JLV : Le plus étonnant était effectivement ce contraste entre l’activité relativement soutenue de la journée dans les lieux publics, de la place Sassine au centre commercial ABC d’Achrafiyé, et le silence de mort qui s’abattait sur cette zone dès le coucher du soleil. Tous les magasins fermaient. Même le très couru snack « Zaartar w Zeit » de Sodeco ouvert sans interruption 24h/24h depuis plusieurs années, avait baissé le rideau.

NP : Il y avait des combats dans ton quartier ?

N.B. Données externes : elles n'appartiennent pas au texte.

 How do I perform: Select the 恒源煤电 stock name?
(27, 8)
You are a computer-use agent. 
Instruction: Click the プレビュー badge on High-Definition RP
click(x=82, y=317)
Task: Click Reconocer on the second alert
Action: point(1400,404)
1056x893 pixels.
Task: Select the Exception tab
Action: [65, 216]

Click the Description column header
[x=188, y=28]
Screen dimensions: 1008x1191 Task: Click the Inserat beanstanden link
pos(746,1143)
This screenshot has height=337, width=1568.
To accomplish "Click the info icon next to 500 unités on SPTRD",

JLV : Les combats avaient lieu juste au-delà de mon immeuble. C’est en quelque sorte une tradition car la rue Monnot faisait déjà office de ligne de démarcation pendant la guerre civile. Le « rectangle d’or » d’Achrafiyé, nom donné en raison des quatre avenues qui délimitent le cœur du quartier chrétien en lui donnant cette allure géométrique, a vu se déployer – très progressivement il est vrai – la présence de l’armée puis, lorsque le conflit est entré dans une phase paroxystique, arriver en pleine nuit deux camions des Forces spéciales de la Police. Et tout ce petit monde a disparu le jour même de l’annonce des pourparlers de Doha et de la réouverture de l’aéroport.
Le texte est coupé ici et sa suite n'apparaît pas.